Pretty wildflower… delicate and feminine…
I had a very traumatic day a few weeks back. So much so, it’s taken me this long to be able to write about it. I needed some new bras. A simple enough proposition you would think. I like to look at designer fashions in magazines and on blogs, but when it comes to dressing myself, plain and comfortable fits the bill. When I find something I like, that fits where it should and covers what God gave me, then I will buy several of said item, whether it be trousers, tops or jumpers. I am currently the proud owner of three pairs of black trousers, all exactly the same, from the same shop. Likewise, four tops, the same style, in varying shades of grey. Boring, yet practical and best of all, they don’t need ironing…
White flowers… a nice sensible colour for underwear…
On this particular day, I set forth, somewhat dubiously accompanied by my son as I had foolishly told him what the purpose of this trip was. Understandably reluctant to spend time in the ladies’ underwear department, it was only with the bribe of a trip to his crystal lady, Lizian that I managed to achieve his company.
After a usual, run-of-the-mill bus journey:
“Oi, oi, oi, love! I’m not looking at you funny.”
“Pardon? I was talking to my son…”
“Yeah, but I was hit in the eye by a firework and now the other eye has an infection”
We arrived in town and headed towards my destination, a large, discount price retail store. I had carefully written down my necessary measurements on a piece of paper, safely tucked away in my purse after a previous time when I couldn’t remember what size I was and had to hoick my shirt up discreetly so my son could check the label..
We entered the shop. They had altered the layout of the shop. Not a single item of ladies’ underclothing was visible.
“Um, excuse me, could you tell me where the um, the um, BRAS are!!”
I have an unfortunate tendency to giggle at words that strike me as inappropriate in everyday conversation…like “bottom”. Sad but true.
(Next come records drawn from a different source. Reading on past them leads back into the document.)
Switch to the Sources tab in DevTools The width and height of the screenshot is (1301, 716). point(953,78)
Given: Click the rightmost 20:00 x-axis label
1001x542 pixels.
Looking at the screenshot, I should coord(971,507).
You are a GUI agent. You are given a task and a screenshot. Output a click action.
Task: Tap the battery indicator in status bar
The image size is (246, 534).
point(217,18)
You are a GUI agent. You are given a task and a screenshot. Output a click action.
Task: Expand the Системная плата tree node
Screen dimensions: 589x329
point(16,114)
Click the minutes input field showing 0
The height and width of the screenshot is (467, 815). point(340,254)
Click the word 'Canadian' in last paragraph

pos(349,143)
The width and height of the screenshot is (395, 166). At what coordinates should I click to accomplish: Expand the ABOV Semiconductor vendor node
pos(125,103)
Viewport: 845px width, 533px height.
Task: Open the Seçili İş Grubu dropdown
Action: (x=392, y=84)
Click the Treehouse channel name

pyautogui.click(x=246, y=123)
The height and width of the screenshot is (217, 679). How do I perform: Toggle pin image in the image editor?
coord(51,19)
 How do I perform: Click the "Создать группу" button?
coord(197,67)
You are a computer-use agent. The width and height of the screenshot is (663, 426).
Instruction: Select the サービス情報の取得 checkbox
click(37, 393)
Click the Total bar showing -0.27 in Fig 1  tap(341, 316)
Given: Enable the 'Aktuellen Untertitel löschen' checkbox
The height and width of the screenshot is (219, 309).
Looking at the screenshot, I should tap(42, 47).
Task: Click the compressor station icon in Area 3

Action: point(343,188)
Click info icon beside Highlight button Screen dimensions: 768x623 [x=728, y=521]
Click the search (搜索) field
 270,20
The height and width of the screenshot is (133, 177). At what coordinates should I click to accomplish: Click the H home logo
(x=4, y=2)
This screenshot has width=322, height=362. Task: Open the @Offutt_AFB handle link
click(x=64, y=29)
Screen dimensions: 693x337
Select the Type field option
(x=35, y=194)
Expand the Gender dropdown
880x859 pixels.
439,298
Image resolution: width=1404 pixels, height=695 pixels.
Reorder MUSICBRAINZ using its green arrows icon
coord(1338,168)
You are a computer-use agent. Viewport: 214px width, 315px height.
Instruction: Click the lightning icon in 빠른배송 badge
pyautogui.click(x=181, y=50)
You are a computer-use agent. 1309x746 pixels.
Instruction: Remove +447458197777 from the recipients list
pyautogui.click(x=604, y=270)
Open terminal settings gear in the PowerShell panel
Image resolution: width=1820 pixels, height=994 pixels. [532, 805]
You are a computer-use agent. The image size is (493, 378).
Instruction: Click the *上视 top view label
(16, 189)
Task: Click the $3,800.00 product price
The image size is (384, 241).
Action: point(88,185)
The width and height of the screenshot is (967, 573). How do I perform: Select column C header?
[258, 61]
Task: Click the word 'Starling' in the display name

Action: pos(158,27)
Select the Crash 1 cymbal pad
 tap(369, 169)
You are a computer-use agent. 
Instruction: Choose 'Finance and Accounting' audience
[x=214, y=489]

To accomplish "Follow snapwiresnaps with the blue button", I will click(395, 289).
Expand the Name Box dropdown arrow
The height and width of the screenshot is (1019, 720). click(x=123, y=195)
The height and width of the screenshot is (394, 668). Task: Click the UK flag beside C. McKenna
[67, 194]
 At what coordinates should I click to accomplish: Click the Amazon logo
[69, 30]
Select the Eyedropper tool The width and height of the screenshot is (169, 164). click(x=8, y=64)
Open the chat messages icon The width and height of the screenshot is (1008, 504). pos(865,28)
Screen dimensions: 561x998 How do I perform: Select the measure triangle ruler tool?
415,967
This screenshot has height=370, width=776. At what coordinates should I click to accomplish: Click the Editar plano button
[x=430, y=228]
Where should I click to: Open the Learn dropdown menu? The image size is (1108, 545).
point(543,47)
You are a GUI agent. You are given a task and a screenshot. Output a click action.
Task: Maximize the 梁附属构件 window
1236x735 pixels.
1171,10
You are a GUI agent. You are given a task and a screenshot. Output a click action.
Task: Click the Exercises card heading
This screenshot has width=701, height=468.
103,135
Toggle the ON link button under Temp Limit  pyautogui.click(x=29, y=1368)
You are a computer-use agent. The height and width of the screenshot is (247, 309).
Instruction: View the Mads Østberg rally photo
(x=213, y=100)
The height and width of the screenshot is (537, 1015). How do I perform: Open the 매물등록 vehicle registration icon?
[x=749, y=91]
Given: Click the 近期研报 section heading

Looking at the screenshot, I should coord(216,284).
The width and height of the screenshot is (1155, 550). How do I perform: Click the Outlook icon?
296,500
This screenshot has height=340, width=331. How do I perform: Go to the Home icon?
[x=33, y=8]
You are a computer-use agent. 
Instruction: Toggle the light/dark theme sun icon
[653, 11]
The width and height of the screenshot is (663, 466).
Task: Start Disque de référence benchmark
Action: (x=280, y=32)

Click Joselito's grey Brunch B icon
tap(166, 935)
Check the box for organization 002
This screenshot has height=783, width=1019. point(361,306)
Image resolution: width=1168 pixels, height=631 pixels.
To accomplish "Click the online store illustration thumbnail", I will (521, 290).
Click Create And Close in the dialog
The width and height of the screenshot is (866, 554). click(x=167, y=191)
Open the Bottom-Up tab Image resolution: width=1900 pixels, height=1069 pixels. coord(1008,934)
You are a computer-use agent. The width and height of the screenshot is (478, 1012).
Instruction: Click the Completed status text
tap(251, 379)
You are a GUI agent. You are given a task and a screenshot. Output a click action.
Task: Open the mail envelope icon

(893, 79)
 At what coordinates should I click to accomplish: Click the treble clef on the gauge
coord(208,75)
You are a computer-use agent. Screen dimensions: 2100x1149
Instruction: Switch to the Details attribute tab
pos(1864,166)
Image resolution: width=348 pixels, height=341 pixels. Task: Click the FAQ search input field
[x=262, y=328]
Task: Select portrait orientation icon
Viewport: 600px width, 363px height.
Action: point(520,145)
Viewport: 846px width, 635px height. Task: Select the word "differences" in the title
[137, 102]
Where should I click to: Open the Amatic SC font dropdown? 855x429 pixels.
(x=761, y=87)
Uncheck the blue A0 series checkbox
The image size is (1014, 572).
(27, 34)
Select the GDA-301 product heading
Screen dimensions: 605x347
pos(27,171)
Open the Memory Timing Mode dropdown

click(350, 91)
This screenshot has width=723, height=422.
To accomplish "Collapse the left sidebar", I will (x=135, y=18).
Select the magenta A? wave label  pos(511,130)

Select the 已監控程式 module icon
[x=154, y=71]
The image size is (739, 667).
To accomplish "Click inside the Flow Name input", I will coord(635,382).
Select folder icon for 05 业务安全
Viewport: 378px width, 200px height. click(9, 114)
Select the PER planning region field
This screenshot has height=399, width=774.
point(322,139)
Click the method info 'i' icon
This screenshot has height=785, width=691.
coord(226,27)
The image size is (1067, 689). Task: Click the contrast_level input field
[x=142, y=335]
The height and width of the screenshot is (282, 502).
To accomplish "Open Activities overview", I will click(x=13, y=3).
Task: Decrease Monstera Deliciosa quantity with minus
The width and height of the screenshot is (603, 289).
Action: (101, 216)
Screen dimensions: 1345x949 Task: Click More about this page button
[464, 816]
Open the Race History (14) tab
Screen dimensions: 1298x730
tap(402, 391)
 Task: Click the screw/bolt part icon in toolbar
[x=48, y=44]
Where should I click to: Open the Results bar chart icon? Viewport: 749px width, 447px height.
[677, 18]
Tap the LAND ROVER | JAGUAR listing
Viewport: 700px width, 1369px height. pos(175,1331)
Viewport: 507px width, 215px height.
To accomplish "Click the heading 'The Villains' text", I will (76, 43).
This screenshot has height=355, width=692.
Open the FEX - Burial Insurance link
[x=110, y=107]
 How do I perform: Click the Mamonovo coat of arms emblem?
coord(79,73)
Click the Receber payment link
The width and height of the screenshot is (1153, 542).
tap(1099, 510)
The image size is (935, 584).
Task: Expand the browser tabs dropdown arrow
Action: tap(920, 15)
Having received my somewhat terse reply of “Over there” and a vaguely waved arm, we set off, weaving our way between racks of stonewashed, bell bottom (!!), boot cut, kick flare, skinny, drainpipe jeans to eventually happen upon row after row of bras, vanishing into the distance like lots of little mountain ranges.
The next part should have been so simple. How could I have been so foolishly hopeful?
“Right,” I said with determination to my son: “ten minutes in here, then we’ll be off..”
Half an hour later, red in the face with temper, knees dusty from crawling on the floor to check the lower racks, I still had a distinct lack of new bras.
Now. My expectations were not unreasonable. Something supportive, comfortable, no garish colours, full cover of the area in question and no underwiring. (I get costochondritis, an inflammation of the cartilage between your ribs. It’s quite painful and underwires just catch me in the wrong place.) I am not an unusual size, at least not to me since I’ve had them most of my life, so it’s either a popular size or just one so bizarre, the manufacturers use odds and ends to cobble something together to fill the gap in the market. Therefore, to my way of thinking, I should have had no problem in fulfilling my brief – if you pardon the pun…
Forget Me Nots – hmph, I won’t…
How wrong I was. Pawing desperately through the rails I found balconette, multi-way, halterneck, strapless, underwired, push-up, enhancing, gel-filled (really?), full cup, half cup, quarter cup, sports wear, mid-support, full-support, heavy support bras but nowhere could I find one ordinary bra in a normal colour.
We stood, surrounded by bras, me holding possible and perhaps possible choices while my son held the ‘well-I-suppose-that-colour’s-not-too-bad-it’s-not-as-if-I’m-going-to-be-wearing-it-on-the-outside’ bras and I thought:
“I don’t want any of these.”
I let my arms drop slowly to my sides and the load of unwanted underwear fall from my grip. I could feel a scream of absolute rage and frustration bubbling within me, forcing its way to the top like a molten lava eruption ready to explode.
My son recognised the look on my face from similar incidents in fast food shops, dentists, doctors, chemists – I’m not impatient, but I hate to be kept waiting – and lunged forward to seize two packs of bras in my size in neon colours with underwires.
I opened my mouth to shriek in protest, but my son raised a hand. As he spoke, a shaft of sunlight entered the dimly-lit shop and illuminated his face with an almost heavenly glow as he spoke these immortal words:
“You can take the underwires out.”
Peace stole into my soul as I realised he was right. I could take the underwires out. We paid, and left, quite rapidly, leaving a trail of lace, satin and cotton in our wake.
So then, although my final purchase was still not exactly what I wanted, sometimes in life you have to compromise… Even as I write, my humble assets are covered by an array of neon pink…
“Don’t see what all the fuss was about – self cleaning fur onesies are the way forward.”